* **Vorliegender Text**
In drei Tagen hat Jesus die Hälfte Seiner zwölf Apostel zu sich gerufen, - sie sind auch die bekanntesten. Den Anfang bilden Johannes (wohl mit seinem Bruder Jakobus, meint der bekannte Bibelausleger W. Wiersbe), dann Andreas und sein Bruder Simon Petrus und endlich Philippus und Nathanael, der auch den Namen Bartholomäus trägt. Von den bekannten Aposteln folgen später Matthäus und Thomas, drei bleiben ziemlich unbekannt: Jakobus, Thaddäus, Simon – und schließlich noch Judas. (Matthäus 10)
I. Gespräche sind wichtig. (Johannes 1, 35-39)

* **Gespeicherte Dateneinträge**
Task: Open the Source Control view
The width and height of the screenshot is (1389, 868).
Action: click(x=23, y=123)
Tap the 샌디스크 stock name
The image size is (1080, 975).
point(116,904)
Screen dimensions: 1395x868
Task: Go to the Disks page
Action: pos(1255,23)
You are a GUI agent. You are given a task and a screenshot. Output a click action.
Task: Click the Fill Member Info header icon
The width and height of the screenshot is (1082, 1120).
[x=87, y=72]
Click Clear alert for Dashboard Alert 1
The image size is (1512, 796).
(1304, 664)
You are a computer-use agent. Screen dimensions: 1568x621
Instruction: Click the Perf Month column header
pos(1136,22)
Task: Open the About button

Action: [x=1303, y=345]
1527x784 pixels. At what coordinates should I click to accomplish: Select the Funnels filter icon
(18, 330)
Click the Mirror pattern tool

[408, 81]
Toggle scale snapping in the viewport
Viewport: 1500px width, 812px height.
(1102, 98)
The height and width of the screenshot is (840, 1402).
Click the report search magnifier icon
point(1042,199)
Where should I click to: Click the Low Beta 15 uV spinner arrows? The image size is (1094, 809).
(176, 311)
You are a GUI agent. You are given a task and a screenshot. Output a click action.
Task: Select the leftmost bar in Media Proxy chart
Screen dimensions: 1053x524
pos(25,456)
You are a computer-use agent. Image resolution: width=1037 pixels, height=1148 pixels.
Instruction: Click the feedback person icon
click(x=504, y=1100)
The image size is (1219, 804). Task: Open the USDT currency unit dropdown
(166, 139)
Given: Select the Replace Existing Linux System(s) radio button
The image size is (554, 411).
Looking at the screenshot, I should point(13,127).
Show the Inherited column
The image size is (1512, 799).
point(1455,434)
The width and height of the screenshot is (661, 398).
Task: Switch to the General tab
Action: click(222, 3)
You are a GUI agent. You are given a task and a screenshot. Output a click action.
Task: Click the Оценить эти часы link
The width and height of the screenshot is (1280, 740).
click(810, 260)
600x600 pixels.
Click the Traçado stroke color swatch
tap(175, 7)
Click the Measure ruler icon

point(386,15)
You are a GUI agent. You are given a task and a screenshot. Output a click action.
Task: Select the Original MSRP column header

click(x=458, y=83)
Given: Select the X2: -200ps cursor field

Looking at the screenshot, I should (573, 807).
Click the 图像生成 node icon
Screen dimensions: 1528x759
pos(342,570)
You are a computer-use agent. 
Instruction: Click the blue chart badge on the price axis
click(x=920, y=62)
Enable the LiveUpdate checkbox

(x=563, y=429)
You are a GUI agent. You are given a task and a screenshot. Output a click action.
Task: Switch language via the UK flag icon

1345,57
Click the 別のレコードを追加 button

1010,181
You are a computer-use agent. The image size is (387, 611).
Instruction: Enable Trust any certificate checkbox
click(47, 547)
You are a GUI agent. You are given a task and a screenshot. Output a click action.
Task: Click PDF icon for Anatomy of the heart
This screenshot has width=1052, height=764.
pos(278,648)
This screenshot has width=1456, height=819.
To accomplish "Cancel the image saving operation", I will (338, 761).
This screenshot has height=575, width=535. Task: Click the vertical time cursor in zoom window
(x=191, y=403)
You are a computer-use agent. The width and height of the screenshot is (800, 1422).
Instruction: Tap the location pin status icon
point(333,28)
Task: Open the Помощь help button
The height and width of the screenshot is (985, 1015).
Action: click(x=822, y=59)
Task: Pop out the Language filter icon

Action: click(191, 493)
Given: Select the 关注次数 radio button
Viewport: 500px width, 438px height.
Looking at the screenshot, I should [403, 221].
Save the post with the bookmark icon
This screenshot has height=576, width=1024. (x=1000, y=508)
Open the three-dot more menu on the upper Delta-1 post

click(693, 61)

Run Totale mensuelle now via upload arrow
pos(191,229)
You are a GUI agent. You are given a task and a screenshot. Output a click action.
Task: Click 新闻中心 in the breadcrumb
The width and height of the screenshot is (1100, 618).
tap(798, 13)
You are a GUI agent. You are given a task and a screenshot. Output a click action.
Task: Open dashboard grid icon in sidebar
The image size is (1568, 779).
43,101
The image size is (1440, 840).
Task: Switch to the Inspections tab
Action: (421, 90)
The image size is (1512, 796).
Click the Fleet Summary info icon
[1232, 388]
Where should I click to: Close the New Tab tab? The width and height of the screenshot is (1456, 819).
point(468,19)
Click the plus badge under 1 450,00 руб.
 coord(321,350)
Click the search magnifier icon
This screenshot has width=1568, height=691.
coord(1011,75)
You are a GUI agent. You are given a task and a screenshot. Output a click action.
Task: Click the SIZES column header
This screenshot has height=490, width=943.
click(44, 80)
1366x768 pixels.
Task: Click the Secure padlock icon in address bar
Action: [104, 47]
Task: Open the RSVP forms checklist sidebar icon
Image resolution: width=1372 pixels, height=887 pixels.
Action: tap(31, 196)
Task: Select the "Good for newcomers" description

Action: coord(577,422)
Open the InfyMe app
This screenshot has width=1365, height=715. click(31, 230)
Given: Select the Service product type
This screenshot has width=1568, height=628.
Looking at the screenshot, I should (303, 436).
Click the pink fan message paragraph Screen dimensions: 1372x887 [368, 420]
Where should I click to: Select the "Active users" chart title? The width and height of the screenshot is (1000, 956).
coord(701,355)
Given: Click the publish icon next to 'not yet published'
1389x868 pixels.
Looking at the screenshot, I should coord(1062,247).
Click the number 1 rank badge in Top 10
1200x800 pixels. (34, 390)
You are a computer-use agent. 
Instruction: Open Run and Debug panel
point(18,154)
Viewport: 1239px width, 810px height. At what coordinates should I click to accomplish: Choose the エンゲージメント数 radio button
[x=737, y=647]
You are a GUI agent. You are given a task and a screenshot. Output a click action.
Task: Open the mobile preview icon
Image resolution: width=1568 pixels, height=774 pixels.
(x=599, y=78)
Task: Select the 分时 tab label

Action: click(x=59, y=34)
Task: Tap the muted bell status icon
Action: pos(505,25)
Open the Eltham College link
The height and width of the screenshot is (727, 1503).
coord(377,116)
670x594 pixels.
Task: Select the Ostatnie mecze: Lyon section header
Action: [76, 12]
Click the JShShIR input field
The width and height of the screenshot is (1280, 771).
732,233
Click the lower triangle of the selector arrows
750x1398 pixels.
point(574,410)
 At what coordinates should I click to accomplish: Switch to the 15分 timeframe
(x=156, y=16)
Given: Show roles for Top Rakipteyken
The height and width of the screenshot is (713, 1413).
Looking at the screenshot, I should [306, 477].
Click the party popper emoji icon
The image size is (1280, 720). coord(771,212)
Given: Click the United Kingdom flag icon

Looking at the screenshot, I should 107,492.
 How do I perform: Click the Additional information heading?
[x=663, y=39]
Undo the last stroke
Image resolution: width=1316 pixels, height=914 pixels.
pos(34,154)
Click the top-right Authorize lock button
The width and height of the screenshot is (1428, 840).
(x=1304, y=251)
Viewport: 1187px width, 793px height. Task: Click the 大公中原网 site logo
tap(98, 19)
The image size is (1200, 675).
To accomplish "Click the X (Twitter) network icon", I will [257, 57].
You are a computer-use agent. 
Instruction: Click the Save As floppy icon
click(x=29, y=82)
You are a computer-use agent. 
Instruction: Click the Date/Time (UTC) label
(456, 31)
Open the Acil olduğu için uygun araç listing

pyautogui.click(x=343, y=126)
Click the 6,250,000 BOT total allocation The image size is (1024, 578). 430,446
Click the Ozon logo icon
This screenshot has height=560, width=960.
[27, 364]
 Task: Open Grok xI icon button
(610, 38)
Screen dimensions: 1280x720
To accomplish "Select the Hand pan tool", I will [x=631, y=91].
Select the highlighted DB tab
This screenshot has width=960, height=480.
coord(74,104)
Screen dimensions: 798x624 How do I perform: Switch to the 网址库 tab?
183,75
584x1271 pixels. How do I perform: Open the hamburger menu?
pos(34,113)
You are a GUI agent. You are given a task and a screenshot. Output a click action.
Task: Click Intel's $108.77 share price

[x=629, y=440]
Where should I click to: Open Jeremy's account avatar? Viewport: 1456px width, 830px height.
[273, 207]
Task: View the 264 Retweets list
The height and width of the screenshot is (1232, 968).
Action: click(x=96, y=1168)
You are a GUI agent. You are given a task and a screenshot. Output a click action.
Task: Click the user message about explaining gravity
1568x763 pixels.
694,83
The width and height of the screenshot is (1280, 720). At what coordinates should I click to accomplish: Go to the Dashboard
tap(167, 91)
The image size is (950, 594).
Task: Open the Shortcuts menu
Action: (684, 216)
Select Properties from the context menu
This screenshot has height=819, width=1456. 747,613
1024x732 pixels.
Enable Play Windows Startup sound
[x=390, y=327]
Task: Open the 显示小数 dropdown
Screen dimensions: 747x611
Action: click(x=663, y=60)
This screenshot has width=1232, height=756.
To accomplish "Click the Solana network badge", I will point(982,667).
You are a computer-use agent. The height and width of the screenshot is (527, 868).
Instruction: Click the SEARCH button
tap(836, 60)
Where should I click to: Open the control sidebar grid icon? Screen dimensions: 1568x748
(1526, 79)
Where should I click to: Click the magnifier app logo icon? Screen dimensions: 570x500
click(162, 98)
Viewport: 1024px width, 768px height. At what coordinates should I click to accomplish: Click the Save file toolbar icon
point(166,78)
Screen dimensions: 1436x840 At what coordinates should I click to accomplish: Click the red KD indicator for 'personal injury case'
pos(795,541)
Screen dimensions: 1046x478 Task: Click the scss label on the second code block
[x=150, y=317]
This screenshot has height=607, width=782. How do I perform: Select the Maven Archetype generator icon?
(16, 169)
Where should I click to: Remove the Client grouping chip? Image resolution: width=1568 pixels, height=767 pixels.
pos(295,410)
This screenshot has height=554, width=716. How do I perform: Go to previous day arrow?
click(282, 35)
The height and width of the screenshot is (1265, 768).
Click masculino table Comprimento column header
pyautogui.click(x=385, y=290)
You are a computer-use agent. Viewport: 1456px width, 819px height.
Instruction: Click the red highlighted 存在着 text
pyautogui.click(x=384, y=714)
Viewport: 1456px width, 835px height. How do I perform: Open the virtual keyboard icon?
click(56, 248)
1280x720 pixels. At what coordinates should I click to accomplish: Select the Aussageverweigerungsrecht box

* **Aufgaben**
• A. Nenne alle Apostel, die laut dem Text über die Apostel ziemlich unbekannt bleiben.
• B. Gib aus dem Text über die Apostel wörtlich den Abschnitt zurück, der mit den Worten beginnt, die "In drei Tagen" enthalten, und mit "Judas. (Matthäus 10)" endet.
Die Daten haben mit dem Text über die Apostel nichts zu tun.

* **Vollständige Lösungen**
• A. Jakobus, Thaddäus, Simon

• B.
In drei Tagen hat Jesus die Hälfte Seiner zwölf Apostel zu sich gerufen, - sie sind auch die bekanntesten. Den Anfang bilden Johannes (wohl mit seinem Bruder Jakobus, meint der bekannte Bibelausleger W. Wiersbe), dann Andreas und sein Bruder Simon Petrus und endlich Philippus und Nathanael, der auch den Namen Bartholomäus trägt. Von den bekannten Aposteln folgen später Matthäus und Thomas, drei bleiben ziemlich unbekannt: Jakobus, Thaddäus, Simon – und schließlich noch Judas. (Matthäus 10)